Our approach incorporates a multifaceted data collection process, leveraging public and private sources to compile a rich dataset of public firms. The primary data source, Compustat Fundamentals, provides detailed financial and employment information, which is supplemented with historical company data from Compustat Historical Header Data, Center for Research in Security Prices (CRSP) and SEC filings. These combinations of datasets allow us to track companies consistently over time using unique identifiers such as GVKEY.

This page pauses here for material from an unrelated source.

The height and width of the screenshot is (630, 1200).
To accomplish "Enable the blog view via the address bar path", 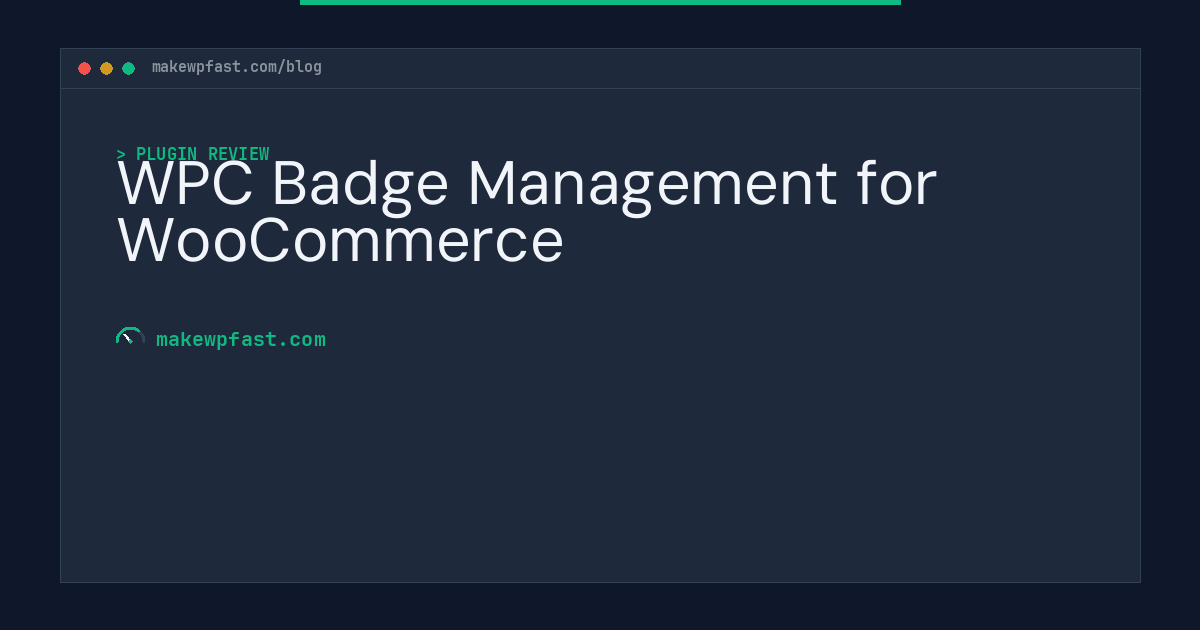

This paper makes a particularly important contribution to the federal statistical research environment. The Compustat–LBD linkage is one of the most requested and frequently cited crosswalks in the Federal Statistical Research Data Centers (RDCs), yet no publicly documented, comprehensive, or methodologically consistent bridge has existed to date. We address this gap by producing the most complete and transparent Compustat–LBD crosswalk to date, spanning 1976–2020 and constructed using a multi-stage matching framework that integrates EINs, probabilistic name and address matching, NAICS-based refinement, telephone records, and a novel ExecuComp–LEHD linkage. Our procedures yield a match rate of roughly 85% of GVKEYs and over 95% of total employment, revenue, and assets in Compustat. By documenting each step of the data construction, scoring, de-duplication, and validation process, we deliver a reproducible and scalable resource that directly responds to long-standing research demand and enhances the ability of scholars to connect financial market data with establishment-level economic microdata.

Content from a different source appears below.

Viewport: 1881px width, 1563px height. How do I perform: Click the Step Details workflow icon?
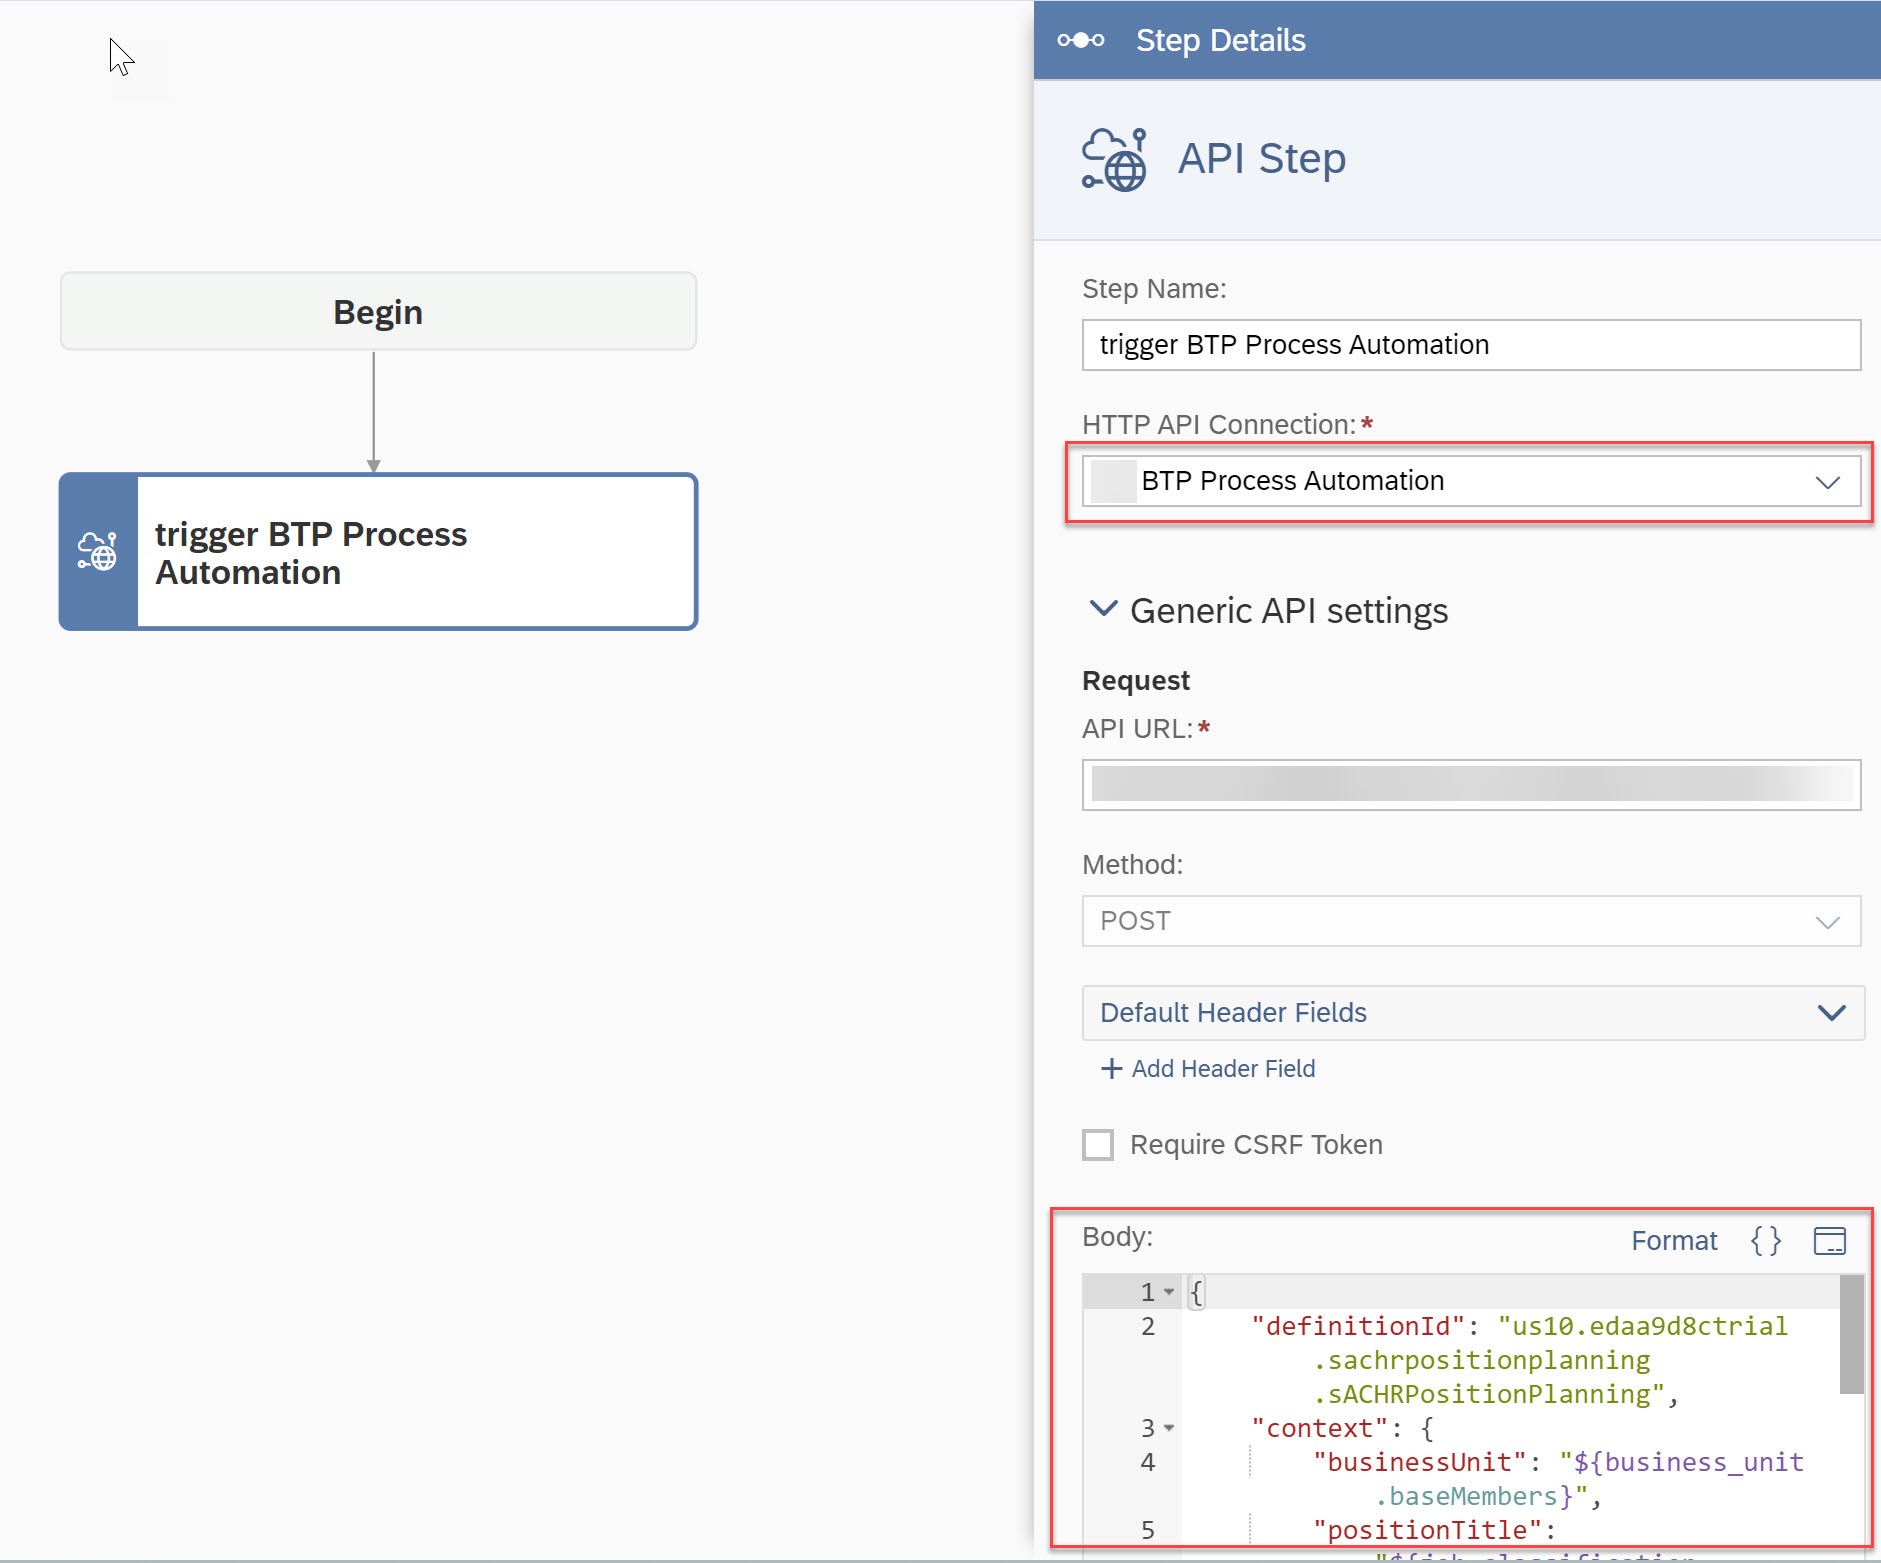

Our ultimate goal is to link each GVKEY in Compustat to a firmid in the LBD for every year; however, we should note that this link is not always one-to-one. Even though they both identify companies, they serve different purposes based on their data focus. A GVKEY identifies a company (issue, currency, index) in the Capital IQ Compustat database, which focuses on financial data and security issuances. A firmid identifies an economic unit as defined by the US Census Bureau: a company is an economic unit comprising one or more establishments under common ownership or control. 1 The latter definition focuses on the operational structure of a business while the former focuses more on the financial aspect of the business.

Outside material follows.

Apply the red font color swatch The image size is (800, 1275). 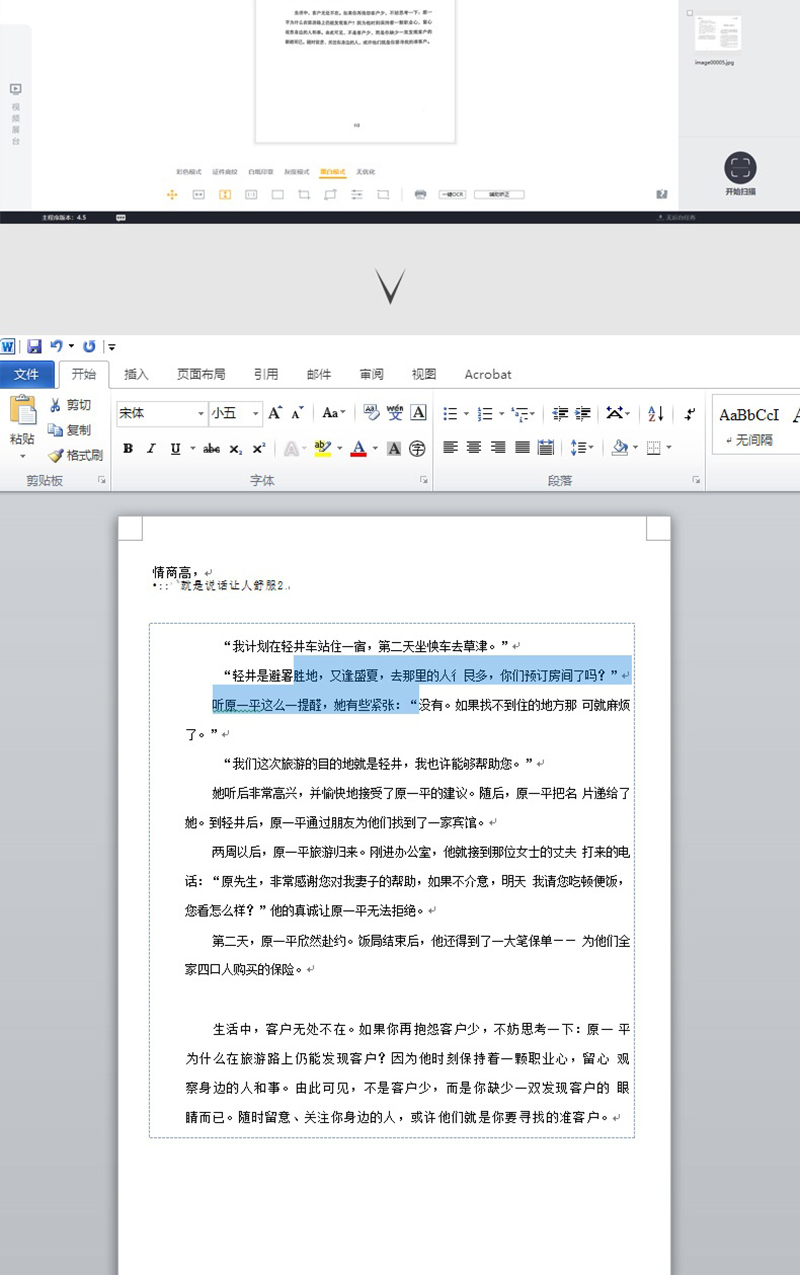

The relationship between GVKEY and FIRMID can be complex. Although we tried to do one-to-one GVKEY–FIRMID matching, this is not always possible. First, we find that it is usually the case that a GVKEY corresponds to one or more FIRMIDS and not the other way around (one firmid to more than one GVKEY) as shown in Figure 1.
2
Second, our disambiguation process only allows a firmid to belong to one and only one GVKEY each year; this means the scenario with an “X” in Figure 1 isn’t possible. Relationship between GVKEYs and FIRMIDS.
To achieve accurate matches between Compustat and LBD data, we employed a series of sophisticated fuzzy matching techniques. These techniques involved matching on variables like company name, address, Employer Identification Number (EIN), and industry codes, ensuring a high degree of accuracy in linking records across datasets. The resulting Compustat–LBD bridge, accessible within the Integrated Research Environment (IRE) data warehouse, represents a significant resource for researchers conducting longitudinal studies on U.S. businesses. 3
Our methodology also addresses critical challenges such as data standardization, de-duplication, and refinement of matching criteria. By systematically cleaning and organizing the data, we ensure the reliability of our matches, focusing on financially active companies within the United States. Furthermore, the integration of executive information data through probabilistic name-matching techniques enhances the scope and depth of our analysis, providing valuable insights into corporate governance and executive compensation. Matching process flowchart.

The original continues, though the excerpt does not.